Lo studio realizzato dai professori Youssef, Fazzini e Majd ripercorre esattamente il percorso di analisi compiuto dal nostro Studio nell’elaborare la strategia di marketing turistico della Liguria. Chi si occupa di turismo o di marketing, o meglio ancora delle due cose insieme, conosce bene l’importanza che hanno assunto i contenuti prodotti dal basso nella promozione turistica. Storytelling, challenge instagram, blog tour o più recentemente campagne di comunicazione per incentivare i #selfie, sono azioni e strumenti applicati da diverse destinazioni per rafforzare il racconto e la promozione turistica di un territorio valorizzando la pluralità di punti di vista, emozioni ed esperienze pubblicati in rete da cittadini e turisti.

Ma sinora nessuna destinazione turistica o Regione prima della Liguria aveva scelto di caratterizzarsi come Wikibrand, cioè come brand che si costruisce attraverso la partecipazione del consumatore (la Toscana ad esempio tra il 2011 e il 2013 ha attuato una strategia di posizionamento come Lovemark).  Questo concetto così come l’uso dell’intelligenza collettiva per promuovere un brand, un prodotto o un luogo è alla base del bellissimo libro “WIKIBRANDS – Reinventa il business nell’era della partecipazione” scritto da Moffitt e Dover con la prefazione di Don Tapscott e che due anni fa ispirò il nostro lavoro nella redazione del piano di marketing turistico della Liguria e ci portò a coniare il termine “wikidestination”.
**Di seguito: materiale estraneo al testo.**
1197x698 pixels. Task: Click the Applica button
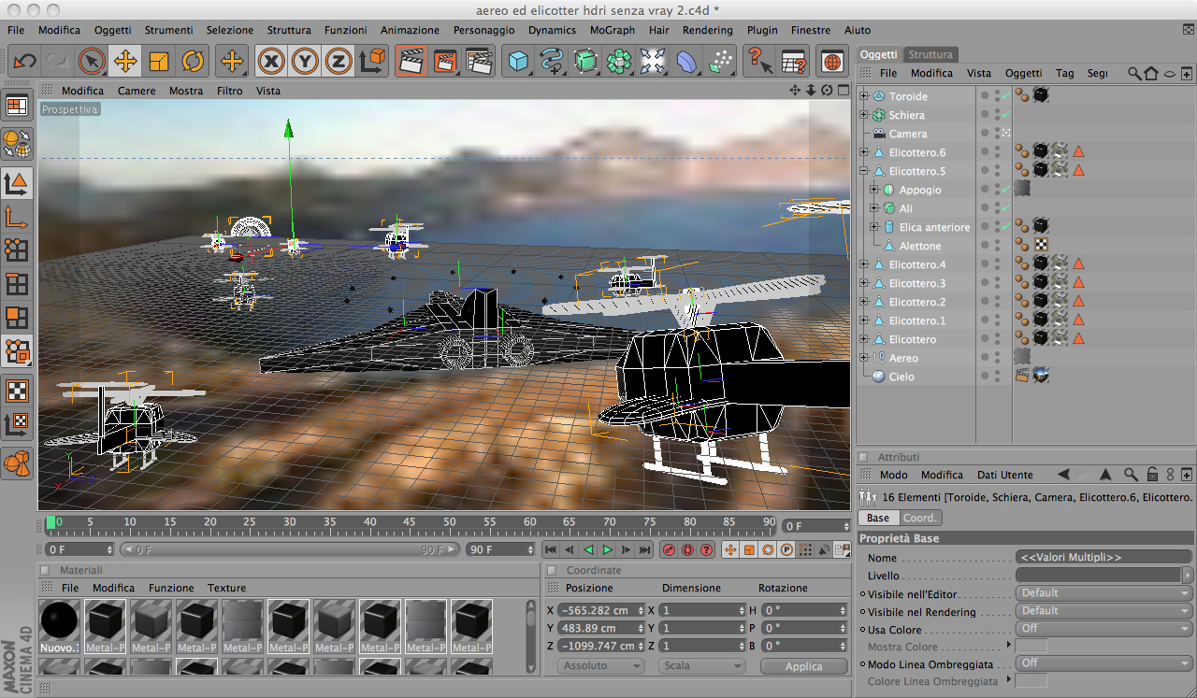[x=803, y=666]
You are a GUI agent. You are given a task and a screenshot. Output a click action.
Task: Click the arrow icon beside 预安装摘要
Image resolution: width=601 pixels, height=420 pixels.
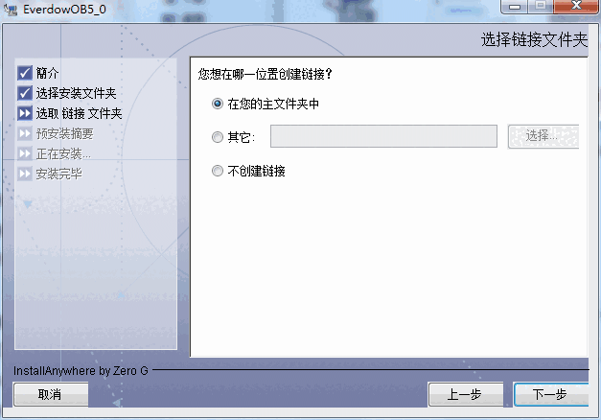click(x=25, y=133)
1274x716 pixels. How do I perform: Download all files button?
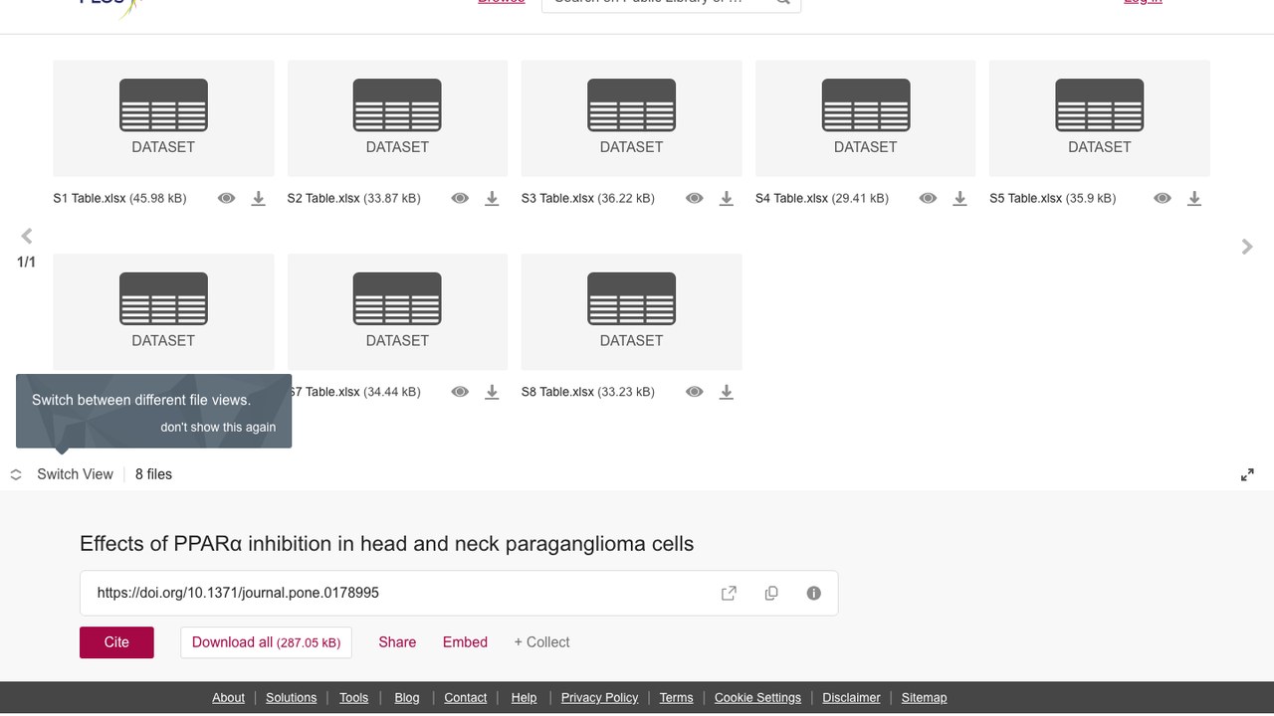(266, 642)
WIKI BRANDObiettivo del piano di marketing  era quello di costruire e affermare il brand della Liguria attraverso la partecipazione e il coinvolgimento “dal basso” di cittadini, operatori e turisti. Questa strategia partiva dalla considerazione che

non esiste “una sola Liguria”, ma una Liguria diversa che vive nell’immaginario di milioni di persone, che cambia a seconda dell’esperienza di vacanza vissuta. Una Liguria diversa che vive nel cuore e nella mente di chi la vive, di chi la visita per la prima volta, di chi ci torna dopo anni o di chi sta pensando di visitarla.
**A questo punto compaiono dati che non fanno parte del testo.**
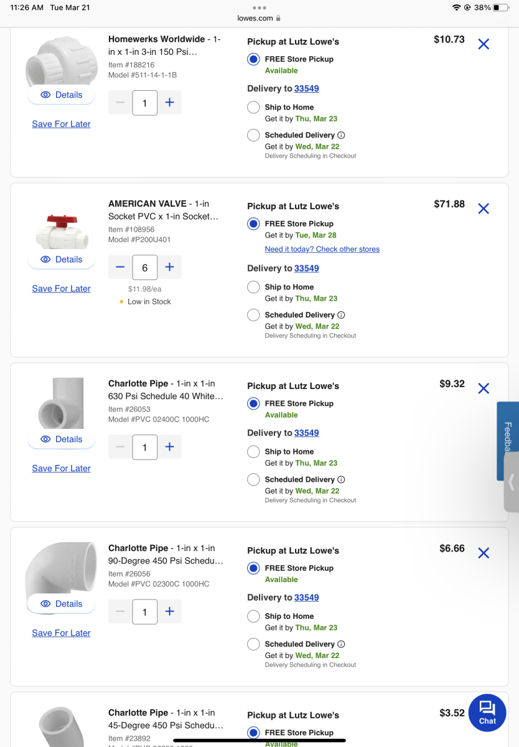Choose Scheduled Delivery for AMERICAN VALVE
The height and width of the screenshot is (747, 519).
(253, 315)
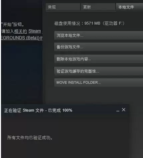Viewport: 143px width, 158px height.
Task: Click MOVE INSTALL FOLDER button
Action: (99, 82)
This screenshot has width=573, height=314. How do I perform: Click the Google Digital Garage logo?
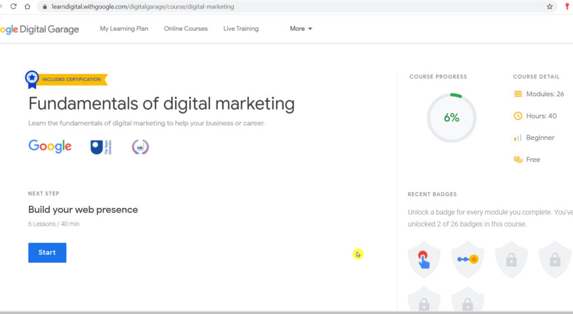pyautogui.click(x=39, y=30)
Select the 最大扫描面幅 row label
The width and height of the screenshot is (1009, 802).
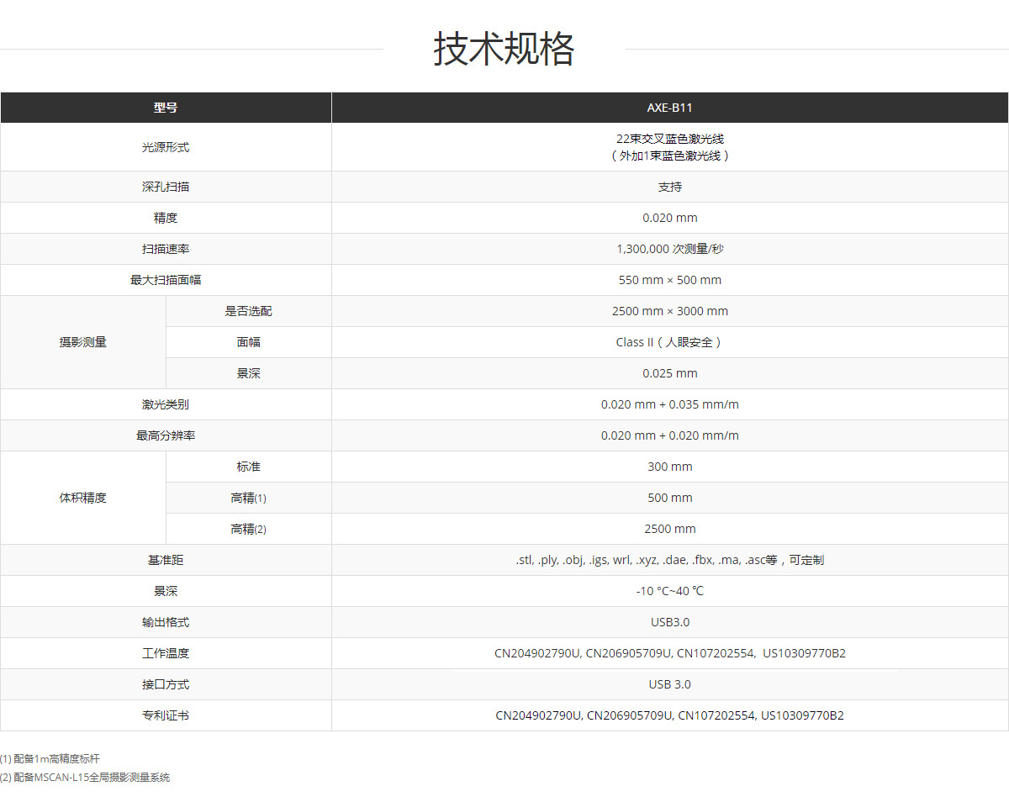click(166, 280)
Per questa ragione la strategia attuata nel piano ha portato alla realizzazione di strumenti, azioni e progetti tutti realizzati con l’obiettivo di “dare spazio e favorire l’emersione di questo immaginario collettivo, renderlo fruibile attraverso racconti, foto, filmati e conversazioni sui social network” e costruire così il WIKIBRAND LIGURIA, un brand fatto di percezioni, immagini, visioni ed emozioni plurali.

Tra le azioni e gli strumenti parte della strategia Wikidestination della Liguria, Youssef, Fazzini e Majd analizzano azioni e performance del blog partecipativo La Liguria Racconta dove chiunque può contribuire scrivendo un racconto o un’esperienza di viaggio fatta in Liguria; la strategia su Twitter collegata anche alla sperimentazione della prima guida turistica basata su tweet che aggrega i contenuti pubblicati con #Myliguria140; la pagina Facebook dell’Agenzia in Liguria passata dai 25.000 mi piace del giugno 2013 agli oltre 67.000 dello stesso mese 2014 e che colloca la Liguria nella rosa delle prime 5-6 regioni italiane più performanti su Facebook. Un ultimo accenno ai trend del turismo nella Liguria: coerentemente con la strategia di sviluppo turistico delineata nel piano triennale e nel piano di marketing che puntavano  sullo sviluppo del mercato estero nel secondo trimestre 2013 l’Osservatorio Turistico della Liguria segnala un aumento dei turisti stranieri (arrivi +15,6%, presenze +15,2%) e un netto calo dei turisti nazionali ( arrivi -9,7%, presenze -13,2%),

Per concludere il modello Wikidestination attuato in Liguria potrebbe essere un modello di lavoro replicabile da altre destinazioni turistiche: a patto però che l’intelligenza collettiva e la partecipazione dal basso diventino asset fondamentali già nella fase di progettazione dello sviluppo e della governance del turismo e non solo come strumenti e strategie di conversazione e storytelling sui social. Diversamente, a parte generare un po’ di passaparola e entusiastici commenti sui blog degli esperti di marketing, sarà difficile poter rimettere in moto lo sviluppo del turismo.